Las teorías económicas que prevalecieron a partir de los años ‘90 ponían el acento en la globalización lo cual no era otra cosa que la admisión de la realidad. El economista austríaco Peter Drucker ya afirmaba en aquella década que “la globalización es como la lluvia, nos guste o no llegará igual y nos mojará a todos”.
Como ocurre siempre, con la llegada del siglo XXI, el progresismo y las políticas de partidos de izquierda que llegaban al poder de manera democrática, reaccionaban negativamente criticando los costos sociales que la globalización de la economía traía, oponiéndose a ese fenómeno mundial. Es que la globalización prioriza la competitividad, el mérito y la productividad. Todo lo cual aparece en principio como opuesto a la solidaridad. Pero es inevitable, como decía Drucker.

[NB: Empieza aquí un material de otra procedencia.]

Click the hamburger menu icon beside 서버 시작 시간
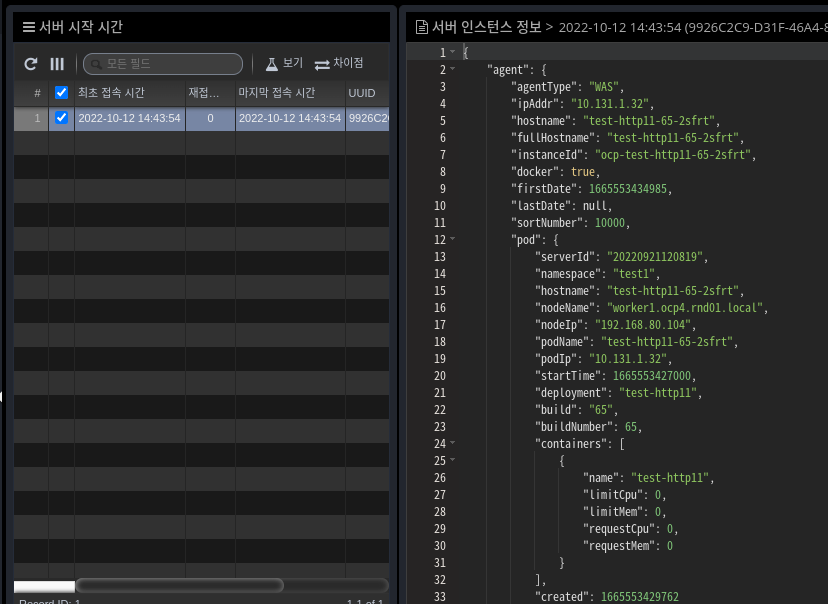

El coronavirus está demostrando la plena vigencia de la globalización, para bien o para mal. La gripe de 1918 que se desató en España y que los historiadores coinciden que se llevó -por lo menos- 50 millones de almas, fue nacional y en mucha menor medida regional. Nunca se globalizó. La tecnología, los progresos de la ciencia, los desplazamientos aéreos, terrestres y marítimos internacionales de millones de viajeros, turistas, empresarios, técnicos, académicos, militares y otros modificaron esa realidad. Un paciente chino de una casi desconocida ciudad (Wuhan) se convirtió en el “paciente cero” y unas semanas después ya había más de 5.000 fallecidos en países distantes como EEUU, China, Francia, Corea del Sur, Irán, Italia, Australia y otros países que semana a semana se van incorporando a la lista. La lista de contagiados agrega ceros a la de los fallecidos.
Las pandemias (”epidemias” internacionales) ya no son más regionales como la gripe española de 1918. Ahora tienen dos características nuevas: la velocidad con que se extienden, y la extensión mundial de sus desastrosos efectos.